Komitmen Pemerintah Bengkulu

Pemerintah Bengkulu melaksanakan Rapat Evaluasi Bersama pada Senin, 27 Mei 2019, sebagai bentuk penanganan bencana. Kepala Dinas Lingkungan Hidup dan Kehutanan Provinsi Bengkulu, Sorjum Ahyan, mengatakan, rapat dipimpin langsung oleh Gubernur Bengkulu Rohidin Mersyah. “Tujuannya, menghasilkan rumusan dan kajian lingkungan dalam penataan DAS di Bengkulu,” jelasnya Senin, sembari menunjukkan tautan berita di Media Center Provinsi Bengkulu, Senin [27/5/2019].

Dalam berita tersebut dijelaskan Gubernur Bengkulu Rohidin Mersyah akan membuat Sekretariat Khusus Forum DAS Terpadu. Tujuannya, sebagai upaya perbaikan empat DAS utama: Ketahun, Bengkulu, Manna, dan Padang Guci.

“Bentuk yang disepakati seperti gerakan menanam pohon, pembangunan bendungan, termasuk pelapis tebing,” jelasnya.

Ada beberapa usulan strategis yang disampaikan dalam rapat tersebut. Relokasi jalan nasional di Padang Bakung Kapupaten Seluma, relokasi Desa Genting di Kabupaten Benteng, dan pengelolaan PLTA Musi. Ketersediaan air bersih Spam Regional Kobema dan pembuatan jalur evakuasi alternatif jalan nasional yang menghubungkan Bengkulu Tengah dengan Kapahiang ke arah Karang Tinggi sampai Ujan Mas juga dimunculkan.

 

Warga berjalan di lumpur di Desa Genting, Kecamatan Bang Haji, Kabupaten Bengkulu Tengah, Bengkulu, akibat banjir hebat yang melanda 27 April 2019. Foto: Dedek Hendry/Mongabay Indonesia

 

Rapat tersebut merupakan tindak lanjut dari gerak cepat yang dilakukan Pemerintah Provinsi Bengkulu bersama kabupaten dan kota, pasca-banjir, Kamis [02/4/2019]. Pertama, evaluasi kinerja lingkungan dilakukan, terutama pada sejumlah perusahaan yang berada di hulu sungai. “Ini terkait perizinan, termasuk reklamasi pasca-tambang,” jelas Rohidin.

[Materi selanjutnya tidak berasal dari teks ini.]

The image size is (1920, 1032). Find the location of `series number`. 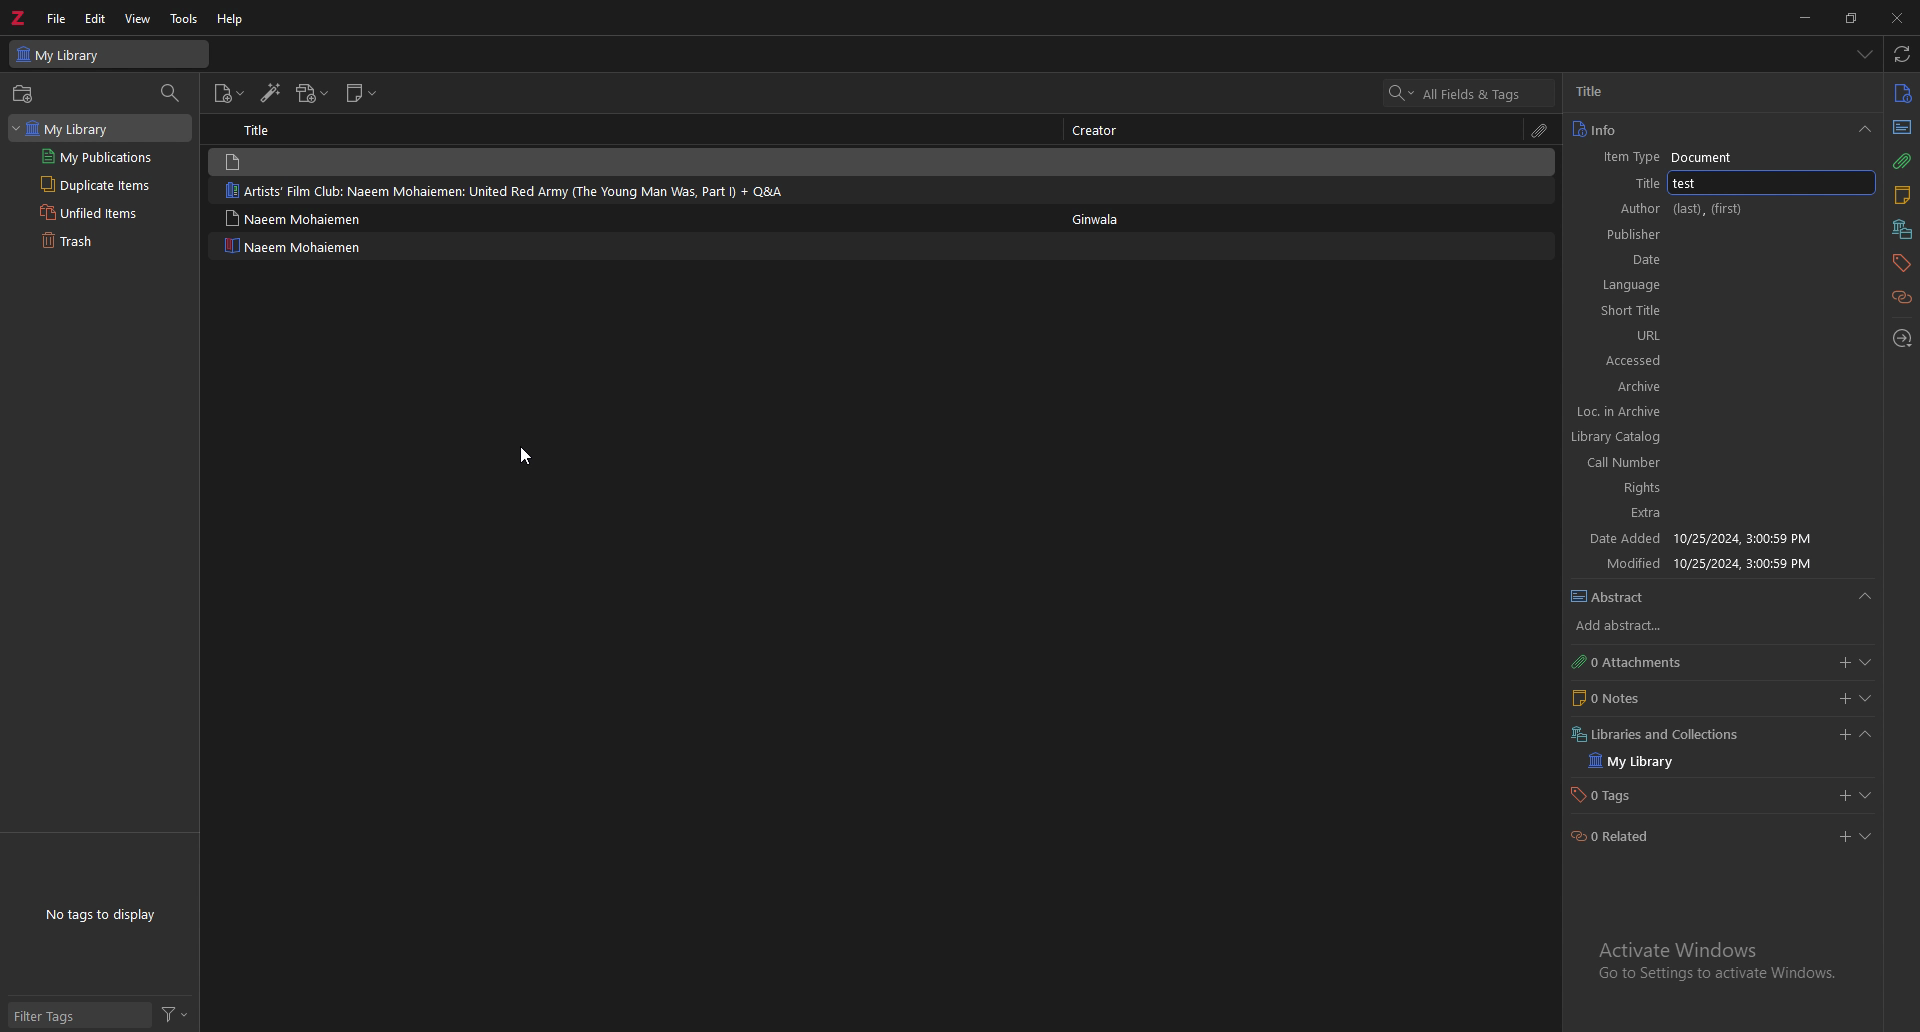

series number is located at coordinates (1623, 286).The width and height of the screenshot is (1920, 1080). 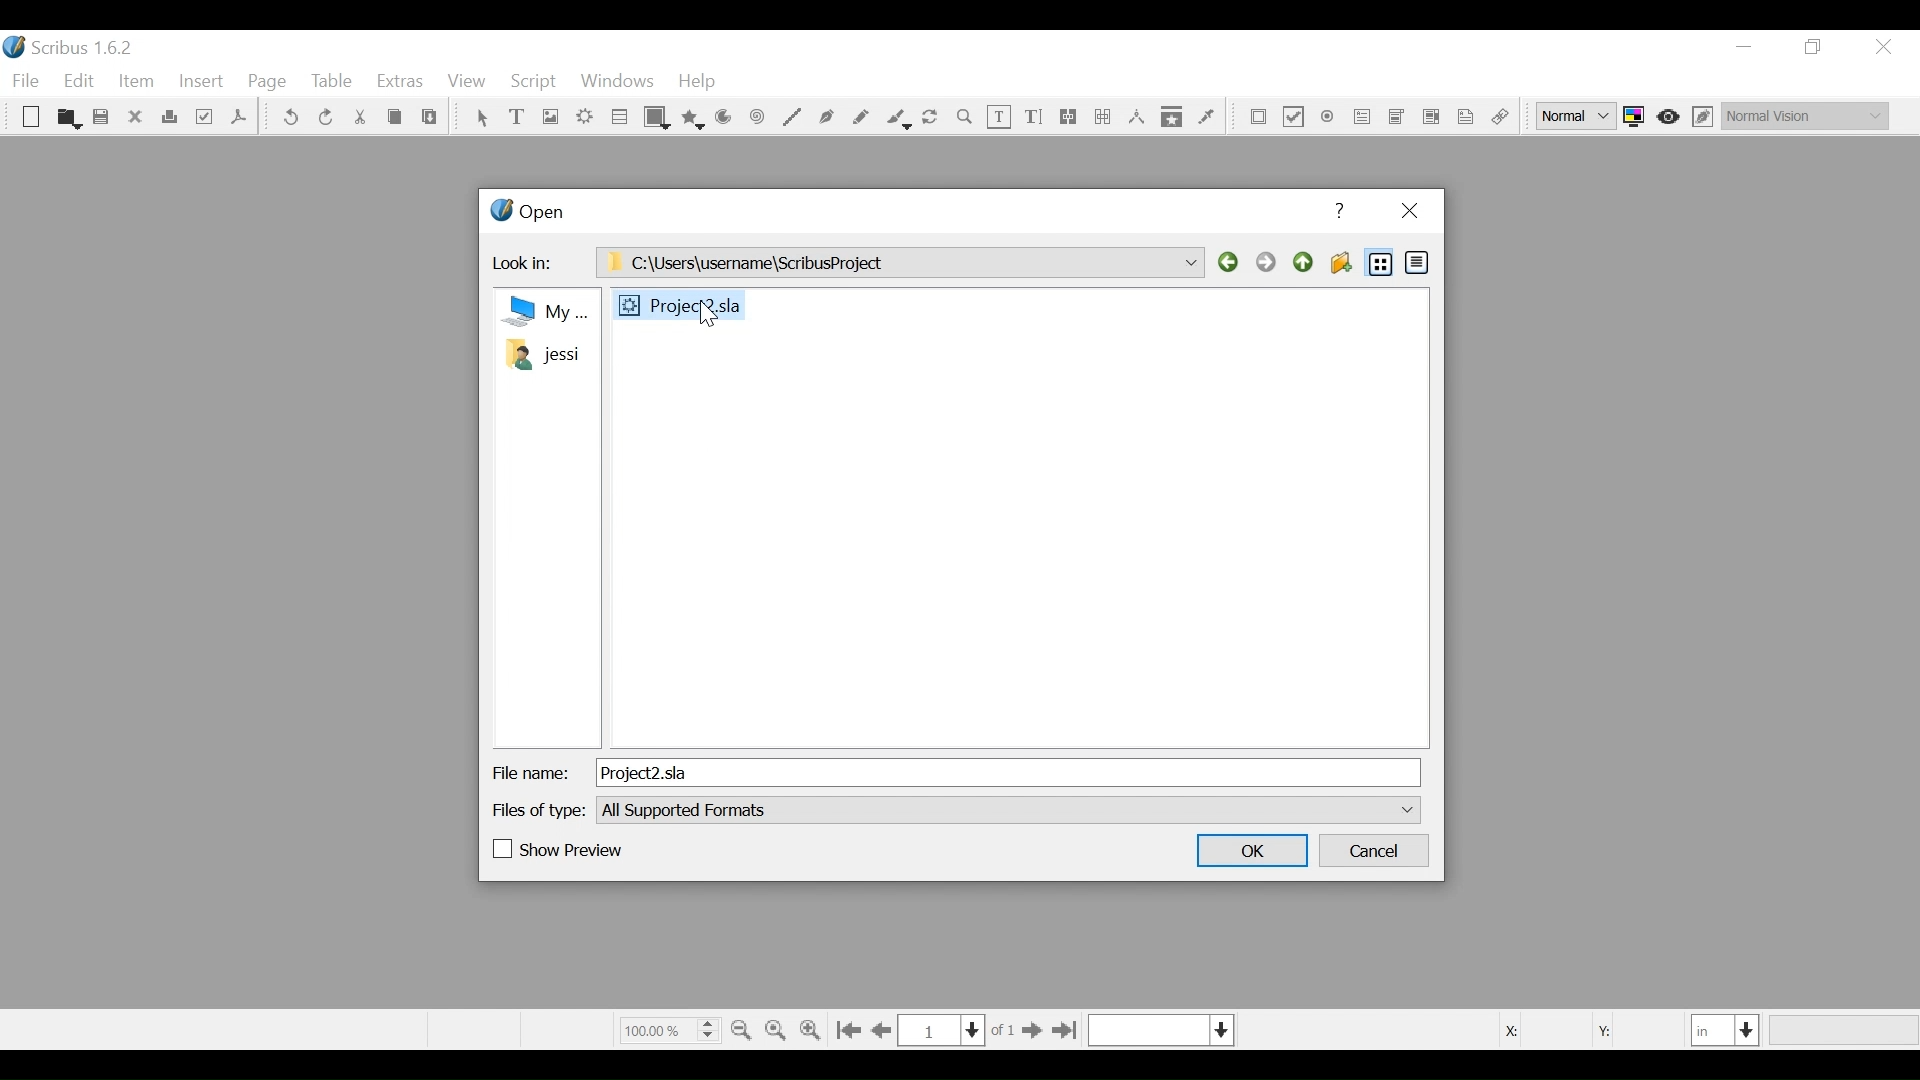 What do you see at coordinates (1882, 47) in the screenshot?
I see `Close` at bounding box center [1882, 47].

Kedua, pada daerah aliran sungai atau badan sungai tidak terjadi penyempitan. Penataan ruang akan dilakukan baik yang melewati permukiman maupun wilayah hilir, terutama Sungai Bangkahulu, Kota Bengkulu yang banjir.

Ketiga, pola penataan ruang dilakukan juga pada daerah aliran sungai terdampak banjir seperti di Kabupaten Seluma, Bengkulu Selatan, Kaur, Bengkulu Utara, Kepahiang dan Rejang Lebong. Untuk hal ini, daerah resapan air harus diperhatikan berikut alokasi ruang terbuka hijau [RTH].

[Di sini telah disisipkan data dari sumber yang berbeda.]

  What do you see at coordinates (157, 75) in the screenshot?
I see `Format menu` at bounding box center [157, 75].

Rohidin meminta wali kota dan bupati di Provinsi Bengkulu memperhatikan izin pengembang perumahan yang harus sesuai tata ruang. “Terkait PLTA Musi di Kabupaten Kepahiang, harus dipastikan tanggul dan kolam penampungan berfungsi baik. Volume debit air dipastikan tidak membahayakan wilayah hilir,” tandasnya.